1 — 08:30 — A Framework for Data-driven Explainability in Mathematical Optimization
Advancements in mathematical programming have made it possible to efficiently tackle large-scale real-world
problems that were deemed intractable just a few decades ago. However, provably optimal solutions may not be accepted due
to the perception of optimization software as a black box. Although well understood by scientists, this lacks easy accessibility for practitioners. Hence, we advocate for introducing the explainability of a solution as another evaluation criterion, next to its objective value, which enables us to find trade-off solutions between these two criteria.
Explainability is attained by comparing against (not necessarily optimal)
solutions that were implemented in similar situations in the past.
Thus, solutions are preferred that exhibit similar features. Although we prove that
already in simple cases the explainable model is NP-hard, we characterize relevant polynomially solvable cases such as the
explainable shortest path problem. Our numerical experiments on both artificial as well as real-world road networks show the
resulting Pareto front. It turns out that the cost of enforcing explainability can be very small.
2 — 09:00 — Get Off The Hype Train: Why Using Neural Networks Can Be Very Risky
Adversarial manipulations show that many state-of-the-art neural network models suffer from a catastrophic lack of robustness. In this talk, we investigate how a capable adversary can exploit this weakness to disrupt autonomous acoustic sensors.
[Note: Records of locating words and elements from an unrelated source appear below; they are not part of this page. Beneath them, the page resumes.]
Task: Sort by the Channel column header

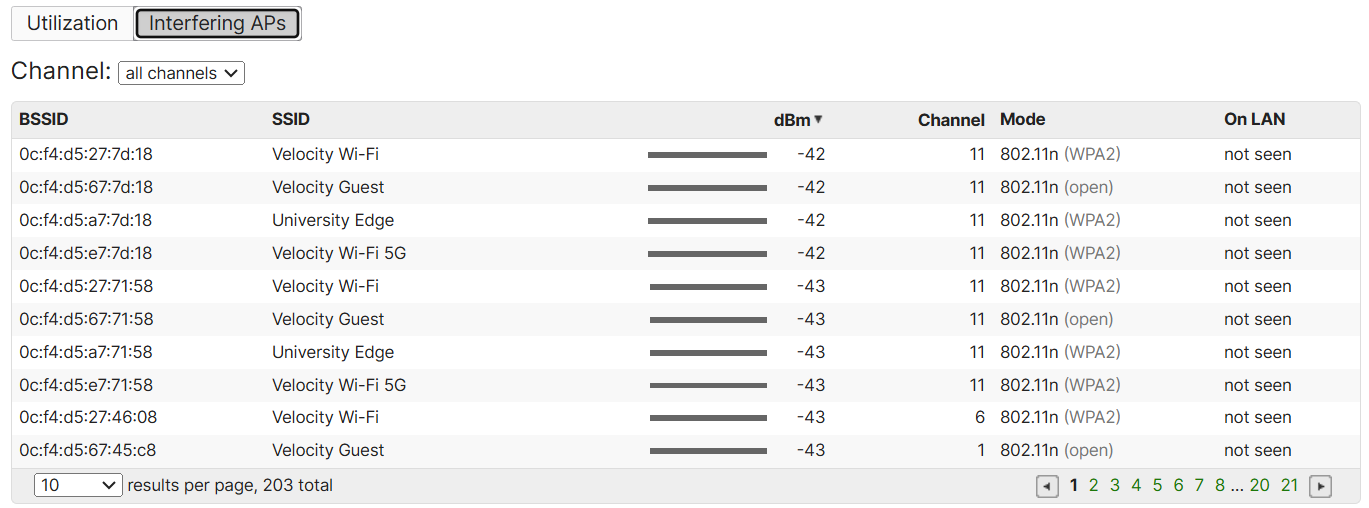Action: click(951, 120)
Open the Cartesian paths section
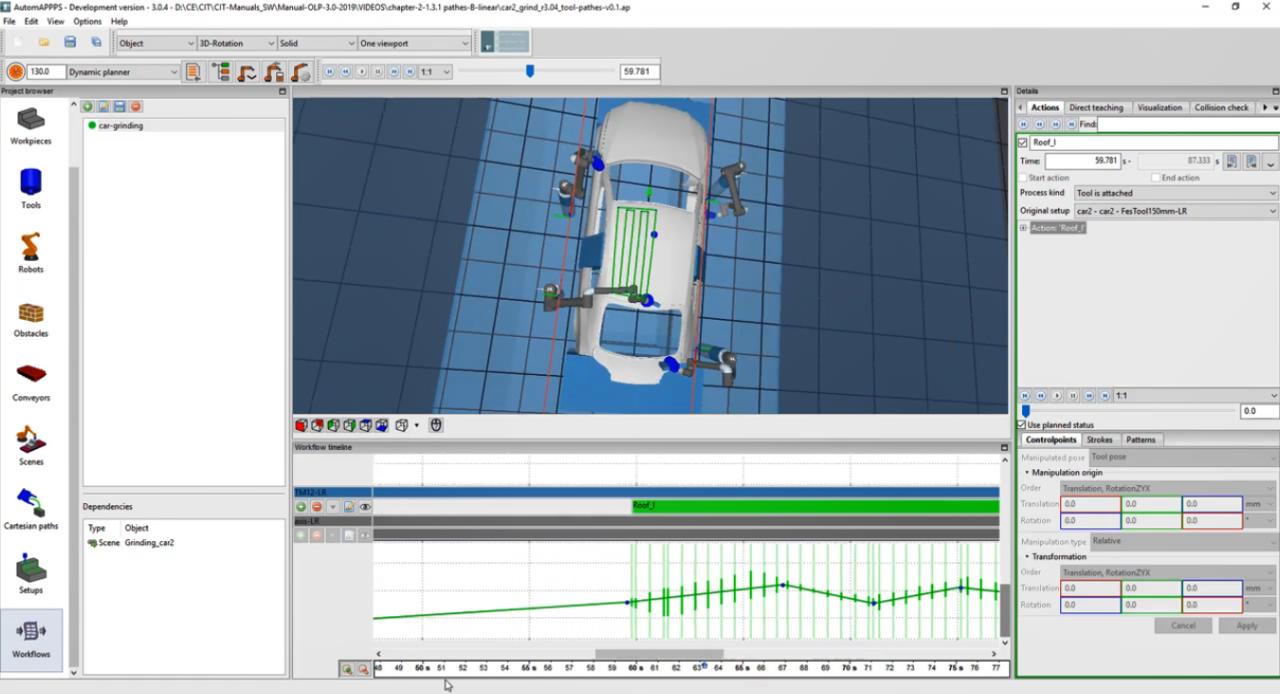The height and width of the screenshot is (694, 1280). coord(31,509)
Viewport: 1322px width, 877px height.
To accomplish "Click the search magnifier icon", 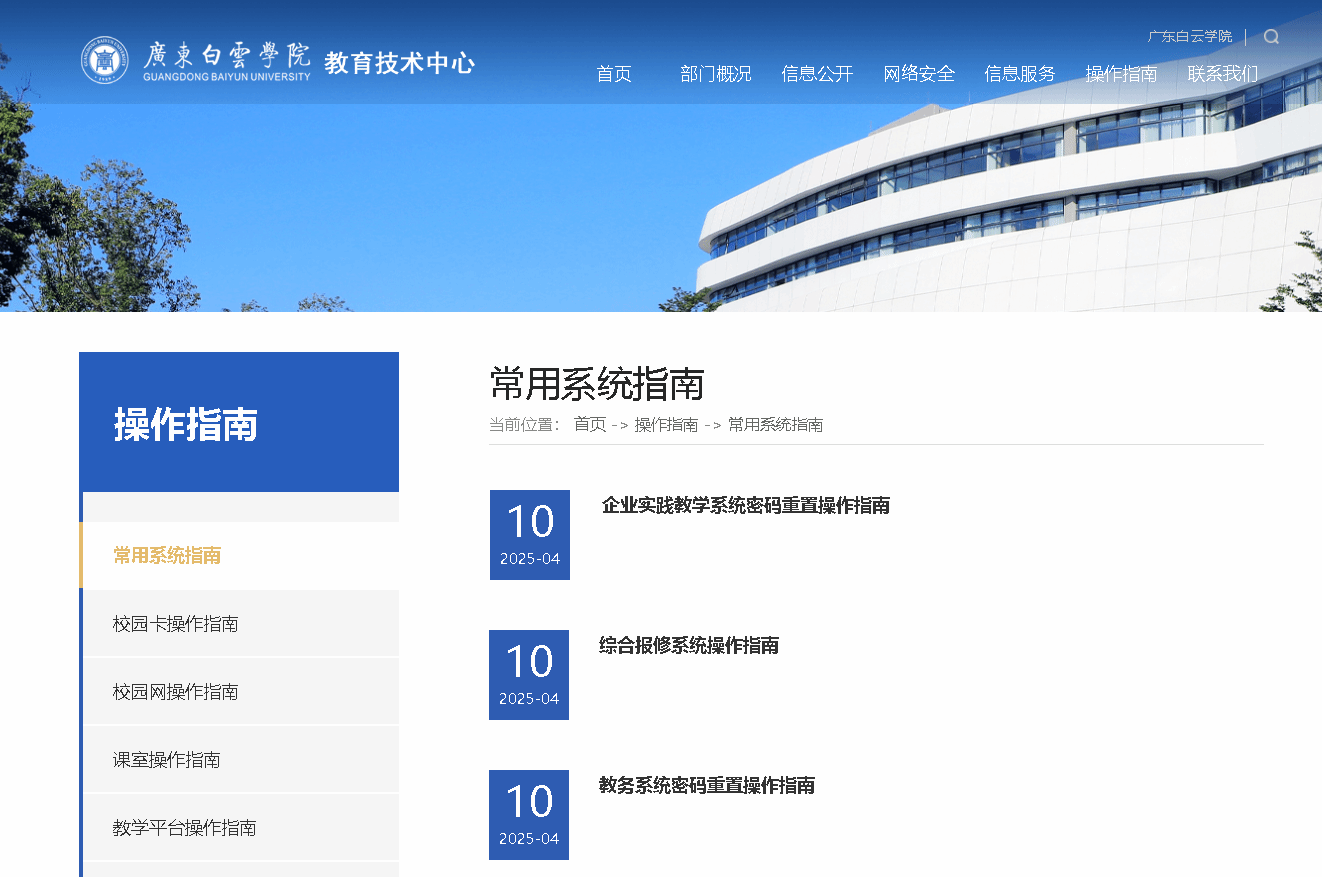I will [1271, 37].
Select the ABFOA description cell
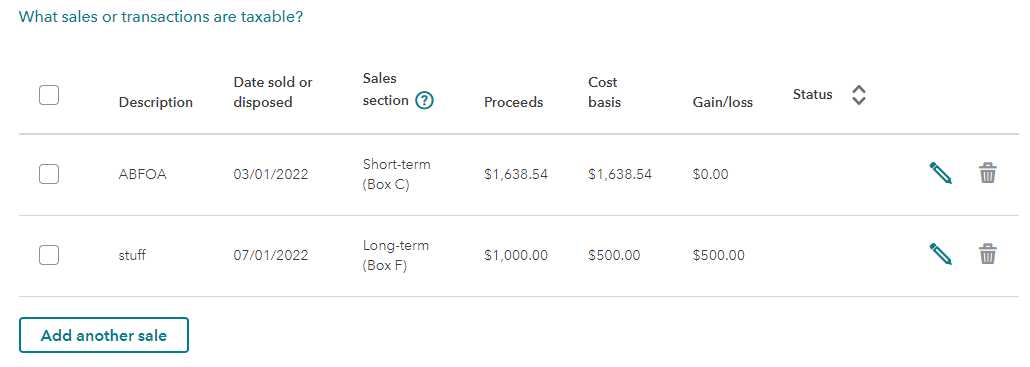 (142, 175)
We take the perspective of the adversary, formulating a partial differential equation (PDE) constrained optimization problem that constructs an acoustic signal which optimally disrupts a defender’s classifier. The primary novelty in our formulation is the PDE constraint, which connects the acoustic signal emitted by the adversary to the signal received by the classifier. By incorporating this PDE constraint, our formulation models an adversary which can make changes that impact the ambient acoustic environment but cannot directly manipulate inputs into the classifier. After discussing the problem formulation, we introduce new methods to compute solutions at scale. We conclude by summarizing the implications of our results on applications relevant to the US Navy.
3 — 09:30 — OR with a White Hat : Evidencing Privacy Vulnerabilities in ML Models
We present an optimization-based reconstruction attack that can effectively recover a dataset used to train a random forest model. Our approach utilizes information readily provided by random forests trained with scikit-learn. We frame the dataset reconstruction problem as a combinatorial optimization problem with a maximum likelihood objective and rely on constraint programming to solve it. Our extensive experiments reveal that random forests trained with feature randomization but without bootstrap aggregation are highly vulnerable to complete dataset reconstruction, even with very few trees. When bootstrap aggregation is used, most of the data can still be reconstructed. These findings underscore a critical vulnerability inherent in widely adopted ensemble methods, warranting attention and mitigation.
4 — 10:00 — SMLE: Safe Machine Learning via Embedded Overapproximation
During the last decade Machine Learning systems, in particular Neural Networks, have witnessed a tremendous impact over a wide range of domains, becoming a pervasive technology in our society. Despite their success, however, they still lack formal guarantees on their behavior, representing crucial requirements for their adoption in safety-critical scenarios, such as autonomous driving or aircraft collision avoidance. This is why a wide range of frameworks have been proposed to formally verify safety properties in state-of-the-art AI systems. These methods essentially rely either on Optimization and Searching or on Reachability Analysis. The former perform exact verification in a declarative fashion, suited also for certifying hybrid symbolic and subsymbolic systems, but usually fail to scale to real-world use cases. The latter adopt algorithmic approaches able to offer increased tractability, but often at the price of sacrificed completeness.
In this work, we contribute to bridge the gap between these two paradigms by introducing a novel framework, called SMLE (Safe Machine Learning via Embedded overapproximation), and consisting in equipping the learning model with an independent trainable overapproximator, which can be much simpler than the main model, given that its complexity is completely customizable by the user. Therefore, this auxiliary model can serve as a surrogate to facilitate the verification of safety properties, either in post-hoc phase, or immediately at training time via Projected Gradient Descent or Penalty Methods, hence enabling the construction of safe-by-design systems.